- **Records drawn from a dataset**

= Beginning of Section =

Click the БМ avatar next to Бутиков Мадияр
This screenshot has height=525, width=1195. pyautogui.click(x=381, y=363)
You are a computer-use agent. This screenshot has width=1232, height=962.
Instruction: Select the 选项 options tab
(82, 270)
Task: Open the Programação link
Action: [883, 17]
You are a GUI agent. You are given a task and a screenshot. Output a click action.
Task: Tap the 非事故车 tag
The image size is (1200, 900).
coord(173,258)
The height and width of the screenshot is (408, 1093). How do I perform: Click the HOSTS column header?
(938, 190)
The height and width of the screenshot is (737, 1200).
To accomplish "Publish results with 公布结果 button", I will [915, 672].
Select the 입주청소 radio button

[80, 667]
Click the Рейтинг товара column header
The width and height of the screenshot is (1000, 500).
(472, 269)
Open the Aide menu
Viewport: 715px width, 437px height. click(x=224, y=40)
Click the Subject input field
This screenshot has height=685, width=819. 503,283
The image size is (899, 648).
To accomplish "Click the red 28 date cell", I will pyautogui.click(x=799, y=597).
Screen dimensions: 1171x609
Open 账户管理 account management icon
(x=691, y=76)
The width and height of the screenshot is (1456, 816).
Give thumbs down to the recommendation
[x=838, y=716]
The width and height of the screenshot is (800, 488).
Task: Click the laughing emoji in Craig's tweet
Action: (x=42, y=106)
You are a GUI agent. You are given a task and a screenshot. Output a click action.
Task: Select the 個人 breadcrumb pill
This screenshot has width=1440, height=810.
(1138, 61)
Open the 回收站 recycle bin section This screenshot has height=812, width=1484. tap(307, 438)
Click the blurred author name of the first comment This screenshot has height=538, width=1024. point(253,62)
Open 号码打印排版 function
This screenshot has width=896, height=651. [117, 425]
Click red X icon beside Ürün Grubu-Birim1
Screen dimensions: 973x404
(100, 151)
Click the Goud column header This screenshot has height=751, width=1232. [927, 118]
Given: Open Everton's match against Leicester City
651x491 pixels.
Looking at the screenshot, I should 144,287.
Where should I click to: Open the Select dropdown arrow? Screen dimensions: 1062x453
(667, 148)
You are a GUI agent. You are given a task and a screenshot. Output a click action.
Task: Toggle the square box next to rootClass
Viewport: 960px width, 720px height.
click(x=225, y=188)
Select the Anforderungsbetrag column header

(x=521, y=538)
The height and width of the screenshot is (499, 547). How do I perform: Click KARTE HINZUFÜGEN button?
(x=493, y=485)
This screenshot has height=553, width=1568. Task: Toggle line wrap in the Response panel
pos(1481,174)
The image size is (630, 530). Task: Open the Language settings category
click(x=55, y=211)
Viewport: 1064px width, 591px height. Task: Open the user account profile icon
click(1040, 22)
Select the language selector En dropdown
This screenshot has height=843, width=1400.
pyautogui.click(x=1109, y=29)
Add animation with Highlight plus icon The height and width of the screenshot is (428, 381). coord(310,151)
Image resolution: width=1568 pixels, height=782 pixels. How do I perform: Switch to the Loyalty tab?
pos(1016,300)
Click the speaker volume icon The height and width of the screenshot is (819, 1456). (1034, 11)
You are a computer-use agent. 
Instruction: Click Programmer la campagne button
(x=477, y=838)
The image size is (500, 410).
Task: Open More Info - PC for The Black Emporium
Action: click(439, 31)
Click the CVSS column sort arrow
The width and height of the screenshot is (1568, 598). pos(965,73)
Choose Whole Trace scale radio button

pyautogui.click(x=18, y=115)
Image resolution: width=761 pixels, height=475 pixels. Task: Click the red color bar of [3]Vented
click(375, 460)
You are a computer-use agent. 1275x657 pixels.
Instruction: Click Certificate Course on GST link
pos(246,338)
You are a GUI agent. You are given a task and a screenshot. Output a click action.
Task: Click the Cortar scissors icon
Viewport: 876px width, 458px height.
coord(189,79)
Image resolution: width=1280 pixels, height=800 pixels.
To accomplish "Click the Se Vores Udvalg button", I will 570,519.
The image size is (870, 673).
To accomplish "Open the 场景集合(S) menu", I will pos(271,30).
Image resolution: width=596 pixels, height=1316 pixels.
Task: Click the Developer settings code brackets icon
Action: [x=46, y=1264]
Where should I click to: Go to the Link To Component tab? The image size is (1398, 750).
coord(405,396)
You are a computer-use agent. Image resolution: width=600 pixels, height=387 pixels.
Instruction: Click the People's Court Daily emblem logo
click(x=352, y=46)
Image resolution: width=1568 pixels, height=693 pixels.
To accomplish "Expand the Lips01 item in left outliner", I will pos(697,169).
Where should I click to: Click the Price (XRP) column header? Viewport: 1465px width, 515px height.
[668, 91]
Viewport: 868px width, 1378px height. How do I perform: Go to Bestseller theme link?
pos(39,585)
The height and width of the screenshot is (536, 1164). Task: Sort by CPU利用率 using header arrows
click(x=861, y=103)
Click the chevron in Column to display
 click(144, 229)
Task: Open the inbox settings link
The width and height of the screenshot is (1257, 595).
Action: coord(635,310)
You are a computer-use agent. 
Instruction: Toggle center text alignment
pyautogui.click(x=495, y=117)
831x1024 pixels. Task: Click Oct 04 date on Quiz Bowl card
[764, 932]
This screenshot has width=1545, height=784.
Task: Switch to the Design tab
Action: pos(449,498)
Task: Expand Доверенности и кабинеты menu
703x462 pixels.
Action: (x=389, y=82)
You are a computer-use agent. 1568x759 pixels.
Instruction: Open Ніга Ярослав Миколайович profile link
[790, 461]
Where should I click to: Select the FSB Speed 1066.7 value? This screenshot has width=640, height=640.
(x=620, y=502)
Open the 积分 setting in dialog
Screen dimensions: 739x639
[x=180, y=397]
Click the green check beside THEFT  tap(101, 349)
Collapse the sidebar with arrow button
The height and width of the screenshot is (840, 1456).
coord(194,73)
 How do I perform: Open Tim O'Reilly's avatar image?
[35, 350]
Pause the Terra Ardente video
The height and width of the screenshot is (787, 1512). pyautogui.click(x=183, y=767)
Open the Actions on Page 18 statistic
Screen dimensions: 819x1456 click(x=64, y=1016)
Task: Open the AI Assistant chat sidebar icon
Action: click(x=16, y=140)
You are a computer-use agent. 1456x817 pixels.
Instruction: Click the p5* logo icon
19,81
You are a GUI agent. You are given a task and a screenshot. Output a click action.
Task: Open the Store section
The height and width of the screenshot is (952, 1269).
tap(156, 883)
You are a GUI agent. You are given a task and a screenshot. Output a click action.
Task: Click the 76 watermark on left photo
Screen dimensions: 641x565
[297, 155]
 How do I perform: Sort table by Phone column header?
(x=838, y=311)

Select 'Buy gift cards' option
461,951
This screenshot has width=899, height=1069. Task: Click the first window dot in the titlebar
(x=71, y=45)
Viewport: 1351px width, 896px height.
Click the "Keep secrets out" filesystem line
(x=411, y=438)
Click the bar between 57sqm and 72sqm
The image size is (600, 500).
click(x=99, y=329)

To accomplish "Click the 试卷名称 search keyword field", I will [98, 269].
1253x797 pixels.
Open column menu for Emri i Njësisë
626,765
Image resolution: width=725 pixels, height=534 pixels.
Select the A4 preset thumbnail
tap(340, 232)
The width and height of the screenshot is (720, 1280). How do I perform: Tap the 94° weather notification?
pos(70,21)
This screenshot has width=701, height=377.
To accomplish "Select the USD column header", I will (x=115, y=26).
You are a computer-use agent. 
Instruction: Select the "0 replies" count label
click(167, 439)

= End of Section =

- **ASSIGNED TASK**
In the entries above, tally the lines containing the word "computer" and return only the tally.

- **RESPONSE BELOW**
8